Pune: Ahead of new sugar season, millers want clarity on exports

Partha Sarathi Biswas
Mills in state have reported dues worth Rs 1,157.63 crore. (File Photo)

After two consecutive years of bumper production, the sugar industry feels it has enabled India to bolster its image as an exporter of sugar. Ahead of the 2019-20 season, millers have urged the central government to make provisions for export of 50 lakh tonnes (lt) of the sweetener. Rohit Pawar, president of the Indian Sugar Mills Association (ISMA), said finalisation of the export policy will help them make inroads into the Chinese market and also reduce the sugar stocks in the domestic level.

Sluggish sales and record production have put the bottom lines of the industry under severe stress. Ex-mill price of sugar at present is between Rs 3,100-3,120 per quintal, which millers say, has not changed at all in the last year or so. Thanks to a bumper season in Maharashtra, the final sugar production figure at the end of the 2018-19 season for the country is estimated to be 328 lakh tonnes.

India s total sugar availability taking the 104 lt of carry forward sugar at the start of the last season came to 432 lt. With annual consumption of 260 lt and 30 lt of exports taken into consideration, India is to start the next season with 132 lt of unsold sugar another all-time high.

Pawar pointed out how the last two years have seen the country establishing itself as a credible sugar exporter. We are urging the government to set in motion the necessary framework to allow us to export to China, he said. China has traditionally been dealing with Brazil and the Philippines to meet its sugar requirements. India, Pawar and other industry experts say, being a neighbouring country to China has an advantage in terms of easy transportation of sugar.
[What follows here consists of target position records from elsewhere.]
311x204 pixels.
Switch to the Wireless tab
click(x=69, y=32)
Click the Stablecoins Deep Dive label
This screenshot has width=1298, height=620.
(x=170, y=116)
China plans its import calendar in July and we are urging the government to think about this seriously, he said.

Last year, the sugar industry along with other stakeholders had held a series of ice breakers with China to allow import of Indian sugar.
Pawar and experts believe that export was crucial for the price of sugar to rise in the domestic market. June sales have been low and the industry hopes that July and August sales would be better. Last season, the country was given an export quota of 50 lt, of which around 30 lt has been finalised. Without exports, price rise in sugar appears to be slim. Maharashtra is expected to report a 30 per cent dip in sugar production, but the huge unsold stock might not have much effect on prices without exports, Pawar said.

Unpaid dues have reeled out of control with many millers failing to pay even the basic Fair and Remunerative Price (FRP) for the cane they procured from farmers. As of June 15, mills in Maharashtra have reported dues worth Rs 1,157.63 crore. Mills have made payment worth Rs 21,931.72 crore out of the Rs 23,089.35 crore they owed to farmers.